→ INSTRUCTIONS FOR THE TASK
Please copy, exactly as they appear below, the lines from the one containing "Place de l'Apprentissage" through the one containing "Protection des données".

→ DATA RECORDS

○ ○ ○ ○ ○

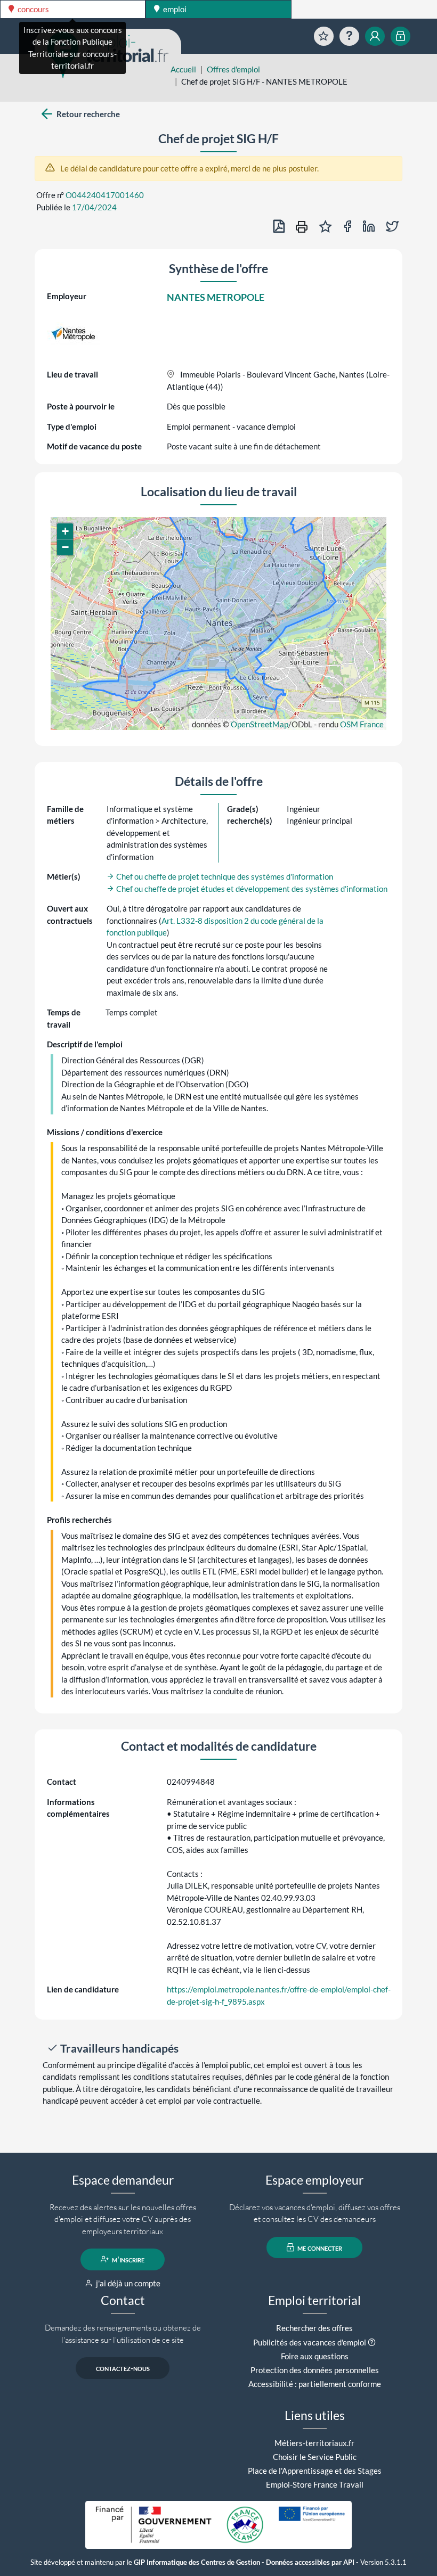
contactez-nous (123, 2368)
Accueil (183, 69)
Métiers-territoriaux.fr (314, 2443)
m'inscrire (127, 2259)
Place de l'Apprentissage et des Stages (315, 2470)
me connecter (319, 2247)
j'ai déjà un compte (127, 2283)
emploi (174, 9)
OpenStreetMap (259, 724)
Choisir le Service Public (315, 2457)
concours (32, 9)
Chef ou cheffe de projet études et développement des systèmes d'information (251, 888)
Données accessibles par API (310, 2562)
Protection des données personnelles (314, 2370)
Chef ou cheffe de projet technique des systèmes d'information (224, 876)
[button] (65, 531)
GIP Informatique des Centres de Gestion (197, 2562)
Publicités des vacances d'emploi (309, 2342)
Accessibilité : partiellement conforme (314, 2384)
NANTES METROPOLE (215, 297)
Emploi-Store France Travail (314, 2484)
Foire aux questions (315, 2356)
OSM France (362, 724)
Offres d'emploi (233, 69)
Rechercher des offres (314, 2328)
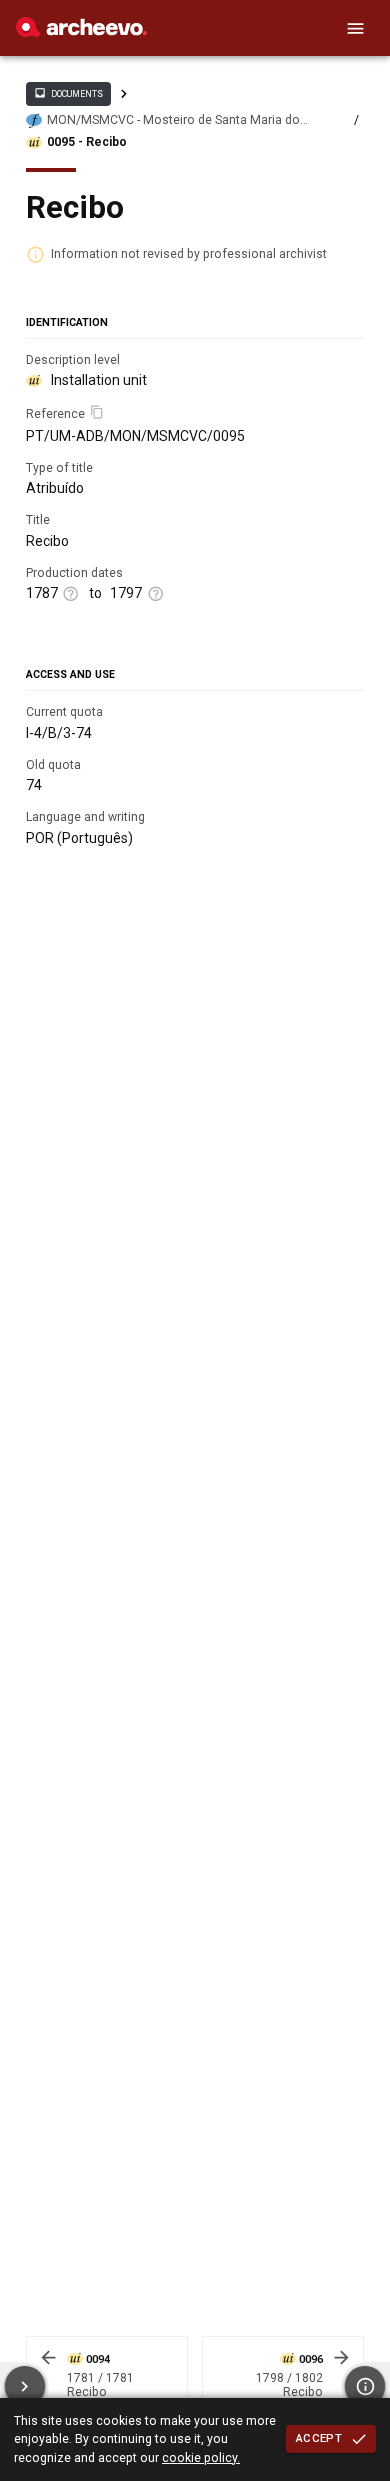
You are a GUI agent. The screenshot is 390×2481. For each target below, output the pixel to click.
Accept (319, 2438)
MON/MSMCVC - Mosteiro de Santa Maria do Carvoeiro (173, 120)
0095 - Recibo (87, 142)
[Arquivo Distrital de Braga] (81, 32)
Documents (68, 93)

○ ○ ○ ○ ○

→ REPLY TO THE TASK
Place de l'Apprentissage et des Stages (315, 2470)
me connecter (319, 2247)
j'ai déjà un compte (127, 2283)
emploi (174, 9)
OpenStreetMap (259, 724)
Choisir le Service Public (315, 2457)
concours (32, 9)
Chef ou cheffe de projet études et développement des systèmes d'information (251, 888)
Données accessibles par API (310, 2562)
Protection des données personnelles (314, 2370)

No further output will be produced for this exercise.